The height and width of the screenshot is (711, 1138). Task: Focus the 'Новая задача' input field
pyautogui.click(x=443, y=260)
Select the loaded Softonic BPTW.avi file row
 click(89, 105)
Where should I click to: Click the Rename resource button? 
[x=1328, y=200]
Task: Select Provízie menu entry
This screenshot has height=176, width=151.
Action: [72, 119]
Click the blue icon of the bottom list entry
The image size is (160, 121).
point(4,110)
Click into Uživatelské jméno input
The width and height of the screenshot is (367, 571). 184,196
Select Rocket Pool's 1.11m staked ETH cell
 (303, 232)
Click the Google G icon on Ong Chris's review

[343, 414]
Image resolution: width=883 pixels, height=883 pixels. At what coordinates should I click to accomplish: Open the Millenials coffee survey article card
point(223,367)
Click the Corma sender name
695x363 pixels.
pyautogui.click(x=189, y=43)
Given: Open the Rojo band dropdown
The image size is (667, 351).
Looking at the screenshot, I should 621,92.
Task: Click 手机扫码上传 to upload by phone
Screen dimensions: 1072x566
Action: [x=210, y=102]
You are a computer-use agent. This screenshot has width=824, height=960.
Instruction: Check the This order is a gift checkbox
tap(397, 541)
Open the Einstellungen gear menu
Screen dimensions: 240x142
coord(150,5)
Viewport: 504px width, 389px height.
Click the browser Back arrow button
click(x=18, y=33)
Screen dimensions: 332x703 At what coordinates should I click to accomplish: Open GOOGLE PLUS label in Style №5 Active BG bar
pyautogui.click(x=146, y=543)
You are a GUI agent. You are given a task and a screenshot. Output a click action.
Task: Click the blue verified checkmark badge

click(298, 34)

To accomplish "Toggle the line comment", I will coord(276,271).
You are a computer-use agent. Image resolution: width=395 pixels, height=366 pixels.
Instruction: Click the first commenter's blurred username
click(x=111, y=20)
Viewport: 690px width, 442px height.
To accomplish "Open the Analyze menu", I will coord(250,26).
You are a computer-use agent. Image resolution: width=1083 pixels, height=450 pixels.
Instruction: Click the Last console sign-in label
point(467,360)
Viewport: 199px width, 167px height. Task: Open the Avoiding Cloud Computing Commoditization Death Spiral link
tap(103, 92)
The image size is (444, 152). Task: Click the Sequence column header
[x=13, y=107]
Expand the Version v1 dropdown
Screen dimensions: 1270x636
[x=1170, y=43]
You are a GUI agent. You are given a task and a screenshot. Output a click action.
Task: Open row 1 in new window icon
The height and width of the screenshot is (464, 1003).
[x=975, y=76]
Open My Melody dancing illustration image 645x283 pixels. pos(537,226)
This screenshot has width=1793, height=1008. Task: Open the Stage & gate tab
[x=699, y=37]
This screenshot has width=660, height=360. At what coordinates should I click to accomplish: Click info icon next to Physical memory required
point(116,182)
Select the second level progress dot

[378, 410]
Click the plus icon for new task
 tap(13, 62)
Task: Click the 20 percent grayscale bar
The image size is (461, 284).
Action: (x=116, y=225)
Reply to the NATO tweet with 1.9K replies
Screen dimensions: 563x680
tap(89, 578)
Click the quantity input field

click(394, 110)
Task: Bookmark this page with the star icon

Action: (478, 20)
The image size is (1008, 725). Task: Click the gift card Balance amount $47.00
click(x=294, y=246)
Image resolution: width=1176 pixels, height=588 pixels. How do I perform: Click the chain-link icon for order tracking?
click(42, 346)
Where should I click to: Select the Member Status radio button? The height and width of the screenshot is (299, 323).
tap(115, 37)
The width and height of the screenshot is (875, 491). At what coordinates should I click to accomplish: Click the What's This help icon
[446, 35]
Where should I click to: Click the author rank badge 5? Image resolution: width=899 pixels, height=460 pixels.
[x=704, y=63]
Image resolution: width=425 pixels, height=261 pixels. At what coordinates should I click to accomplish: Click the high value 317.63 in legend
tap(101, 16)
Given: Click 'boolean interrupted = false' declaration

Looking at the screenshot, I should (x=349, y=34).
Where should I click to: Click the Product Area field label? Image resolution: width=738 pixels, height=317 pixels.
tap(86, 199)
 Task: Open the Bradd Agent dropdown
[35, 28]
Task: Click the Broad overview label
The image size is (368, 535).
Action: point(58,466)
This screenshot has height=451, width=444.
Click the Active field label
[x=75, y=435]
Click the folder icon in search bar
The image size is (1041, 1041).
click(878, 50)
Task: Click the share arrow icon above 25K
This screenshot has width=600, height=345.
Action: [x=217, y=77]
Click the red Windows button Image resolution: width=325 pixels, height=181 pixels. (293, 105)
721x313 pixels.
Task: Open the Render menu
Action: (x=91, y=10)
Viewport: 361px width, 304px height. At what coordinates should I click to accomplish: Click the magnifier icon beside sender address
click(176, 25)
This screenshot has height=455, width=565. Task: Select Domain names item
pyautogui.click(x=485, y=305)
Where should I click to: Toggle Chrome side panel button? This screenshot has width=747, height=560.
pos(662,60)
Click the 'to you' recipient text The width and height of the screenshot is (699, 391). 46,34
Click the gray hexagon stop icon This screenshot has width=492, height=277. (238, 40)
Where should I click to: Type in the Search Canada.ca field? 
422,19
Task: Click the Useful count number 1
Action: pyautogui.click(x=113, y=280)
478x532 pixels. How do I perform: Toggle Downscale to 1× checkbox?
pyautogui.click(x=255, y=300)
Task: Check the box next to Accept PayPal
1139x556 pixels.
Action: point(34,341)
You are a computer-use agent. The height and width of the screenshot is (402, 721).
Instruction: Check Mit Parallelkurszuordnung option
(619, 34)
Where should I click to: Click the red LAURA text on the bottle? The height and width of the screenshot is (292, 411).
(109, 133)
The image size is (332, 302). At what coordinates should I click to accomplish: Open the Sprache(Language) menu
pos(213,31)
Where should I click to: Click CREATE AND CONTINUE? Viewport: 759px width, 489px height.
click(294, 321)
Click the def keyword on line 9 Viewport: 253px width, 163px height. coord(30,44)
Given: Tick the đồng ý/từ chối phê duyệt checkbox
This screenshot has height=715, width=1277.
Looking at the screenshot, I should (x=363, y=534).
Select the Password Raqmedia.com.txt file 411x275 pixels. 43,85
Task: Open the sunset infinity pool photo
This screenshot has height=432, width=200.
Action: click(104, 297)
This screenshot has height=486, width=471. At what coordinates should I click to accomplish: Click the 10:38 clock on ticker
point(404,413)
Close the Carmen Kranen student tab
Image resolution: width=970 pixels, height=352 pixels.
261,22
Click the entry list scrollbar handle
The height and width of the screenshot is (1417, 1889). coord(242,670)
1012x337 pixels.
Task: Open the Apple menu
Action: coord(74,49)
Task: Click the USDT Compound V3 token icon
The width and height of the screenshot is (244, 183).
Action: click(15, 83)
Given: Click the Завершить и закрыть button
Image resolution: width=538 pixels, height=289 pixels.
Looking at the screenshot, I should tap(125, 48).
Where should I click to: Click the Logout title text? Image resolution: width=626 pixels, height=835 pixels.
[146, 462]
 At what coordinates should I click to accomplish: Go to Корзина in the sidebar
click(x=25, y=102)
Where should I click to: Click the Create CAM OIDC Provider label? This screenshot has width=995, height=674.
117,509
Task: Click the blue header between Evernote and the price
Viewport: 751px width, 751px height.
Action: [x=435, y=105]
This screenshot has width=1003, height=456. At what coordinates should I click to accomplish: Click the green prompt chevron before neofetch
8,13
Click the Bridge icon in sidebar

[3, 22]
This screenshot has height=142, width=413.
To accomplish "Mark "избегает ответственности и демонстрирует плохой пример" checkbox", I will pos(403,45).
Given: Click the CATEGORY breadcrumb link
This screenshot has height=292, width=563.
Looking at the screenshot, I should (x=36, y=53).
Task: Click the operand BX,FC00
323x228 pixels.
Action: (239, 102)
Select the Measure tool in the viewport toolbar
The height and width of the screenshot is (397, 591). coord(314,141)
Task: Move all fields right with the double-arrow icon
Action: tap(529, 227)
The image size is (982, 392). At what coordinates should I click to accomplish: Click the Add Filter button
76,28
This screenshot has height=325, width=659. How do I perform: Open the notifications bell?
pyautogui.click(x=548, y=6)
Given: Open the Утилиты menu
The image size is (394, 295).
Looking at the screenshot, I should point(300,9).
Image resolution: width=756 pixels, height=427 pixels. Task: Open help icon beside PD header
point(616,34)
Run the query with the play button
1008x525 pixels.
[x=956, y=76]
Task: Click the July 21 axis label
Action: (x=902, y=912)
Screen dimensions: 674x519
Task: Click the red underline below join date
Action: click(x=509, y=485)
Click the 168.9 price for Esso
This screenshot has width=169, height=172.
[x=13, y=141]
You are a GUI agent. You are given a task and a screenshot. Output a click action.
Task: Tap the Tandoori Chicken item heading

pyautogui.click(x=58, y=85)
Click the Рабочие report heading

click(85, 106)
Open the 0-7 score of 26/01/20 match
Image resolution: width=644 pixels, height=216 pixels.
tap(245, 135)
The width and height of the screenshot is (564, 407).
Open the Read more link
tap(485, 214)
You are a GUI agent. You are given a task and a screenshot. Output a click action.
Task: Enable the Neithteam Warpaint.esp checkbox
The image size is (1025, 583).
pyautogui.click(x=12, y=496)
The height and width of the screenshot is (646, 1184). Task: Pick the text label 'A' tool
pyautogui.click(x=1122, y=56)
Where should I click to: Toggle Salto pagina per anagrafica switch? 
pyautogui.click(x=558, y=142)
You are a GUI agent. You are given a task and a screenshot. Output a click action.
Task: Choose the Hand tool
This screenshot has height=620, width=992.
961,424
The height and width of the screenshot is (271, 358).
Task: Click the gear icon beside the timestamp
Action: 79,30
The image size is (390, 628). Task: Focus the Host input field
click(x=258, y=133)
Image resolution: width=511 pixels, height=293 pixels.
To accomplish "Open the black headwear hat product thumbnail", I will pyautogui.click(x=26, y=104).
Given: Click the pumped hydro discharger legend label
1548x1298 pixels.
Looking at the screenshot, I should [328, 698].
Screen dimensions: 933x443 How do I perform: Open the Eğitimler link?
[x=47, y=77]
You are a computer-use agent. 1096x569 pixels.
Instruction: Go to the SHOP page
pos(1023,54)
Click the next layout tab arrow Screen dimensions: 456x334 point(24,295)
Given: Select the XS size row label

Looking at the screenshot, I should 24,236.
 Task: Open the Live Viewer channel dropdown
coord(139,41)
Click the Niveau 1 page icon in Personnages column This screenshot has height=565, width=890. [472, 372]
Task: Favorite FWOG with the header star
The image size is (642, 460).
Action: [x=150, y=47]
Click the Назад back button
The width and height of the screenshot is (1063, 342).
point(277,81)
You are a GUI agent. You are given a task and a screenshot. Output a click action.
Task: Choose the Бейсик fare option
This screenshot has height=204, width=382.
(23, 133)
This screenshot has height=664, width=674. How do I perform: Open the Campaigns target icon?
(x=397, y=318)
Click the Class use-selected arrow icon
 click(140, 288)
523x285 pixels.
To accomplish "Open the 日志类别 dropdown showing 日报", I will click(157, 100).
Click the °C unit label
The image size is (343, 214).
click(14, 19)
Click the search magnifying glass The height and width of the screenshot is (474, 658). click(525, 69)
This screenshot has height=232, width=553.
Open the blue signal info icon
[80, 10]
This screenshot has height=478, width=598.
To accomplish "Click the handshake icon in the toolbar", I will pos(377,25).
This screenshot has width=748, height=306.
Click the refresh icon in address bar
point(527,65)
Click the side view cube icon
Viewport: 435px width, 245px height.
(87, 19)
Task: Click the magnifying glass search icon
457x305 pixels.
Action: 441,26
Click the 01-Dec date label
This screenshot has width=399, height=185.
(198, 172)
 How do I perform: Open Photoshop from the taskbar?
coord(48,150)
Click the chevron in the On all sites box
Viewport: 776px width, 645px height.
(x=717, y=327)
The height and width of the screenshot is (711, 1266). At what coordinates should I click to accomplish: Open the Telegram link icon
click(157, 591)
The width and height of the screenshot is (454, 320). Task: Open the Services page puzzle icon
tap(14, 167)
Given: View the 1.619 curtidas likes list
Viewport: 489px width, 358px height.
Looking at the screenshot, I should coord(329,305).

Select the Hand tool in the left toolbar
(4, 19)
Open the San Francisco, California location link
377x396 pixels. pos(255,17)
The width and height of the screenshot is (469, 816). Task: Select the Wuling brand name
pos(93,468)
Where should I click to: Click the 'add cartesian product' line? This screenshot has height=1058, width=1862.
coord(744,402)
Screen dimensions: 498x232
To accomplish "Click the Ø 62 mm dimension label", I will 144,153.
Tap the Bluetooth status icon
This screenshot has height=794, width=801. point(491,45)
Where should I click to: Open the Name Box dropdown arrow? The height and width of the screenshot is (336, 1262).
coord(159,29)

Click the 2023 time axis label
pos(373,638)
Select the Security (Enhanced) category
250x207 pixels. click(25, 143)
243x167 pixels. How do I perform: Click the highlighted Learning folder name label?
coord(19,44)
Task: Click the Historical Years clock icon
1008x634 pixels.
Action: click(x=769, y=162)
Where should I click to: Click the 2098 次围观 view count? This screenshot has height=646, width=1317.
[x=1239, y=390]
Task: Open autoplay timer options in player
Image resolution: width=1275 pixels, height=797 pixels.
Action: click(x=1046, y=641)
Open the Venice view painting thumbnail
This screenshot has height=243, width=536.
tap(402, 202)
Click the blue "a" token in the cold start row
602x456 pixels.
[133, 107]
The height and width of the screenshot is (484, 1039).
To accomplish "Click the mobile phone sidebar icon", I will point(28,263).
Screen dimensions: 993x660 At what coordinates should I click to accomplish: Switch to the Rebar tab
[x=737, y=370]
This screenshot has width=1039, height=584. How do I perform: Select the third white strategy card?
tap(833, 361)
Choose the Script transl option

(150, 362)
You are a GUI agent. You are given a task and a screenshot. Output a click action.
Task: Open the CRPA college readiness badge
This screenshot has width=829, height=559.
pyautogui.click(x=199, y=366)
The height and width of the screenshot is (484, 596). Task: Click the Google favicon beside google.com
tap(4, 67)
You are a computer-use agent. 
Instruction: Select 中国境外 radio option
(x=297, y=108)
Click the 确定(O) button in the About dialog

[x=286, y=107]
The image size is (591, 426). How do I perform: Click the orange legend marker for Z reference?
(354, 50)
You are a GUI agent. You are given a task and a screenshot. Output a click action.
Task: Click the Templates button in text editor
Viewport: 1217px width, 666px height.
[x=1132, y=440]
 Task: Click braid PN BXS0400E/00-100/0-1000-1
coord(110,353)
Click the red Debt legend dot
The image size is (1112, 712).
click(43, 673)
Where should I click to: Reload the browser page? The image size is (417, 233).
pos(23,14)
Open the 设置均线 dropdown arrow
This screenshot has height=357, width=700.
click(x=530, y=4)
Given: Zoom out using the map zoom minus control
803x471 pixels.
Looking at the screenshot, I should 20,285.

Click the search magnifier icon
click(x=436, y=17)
════
Task statement: Go through the data and show each line that holds "magnifying".

Reply to the exercise:
Click the search magnifying glass The height and width of the screenshot is (474, 658). click(525, 69)
Task: Click the magnifying glass search icon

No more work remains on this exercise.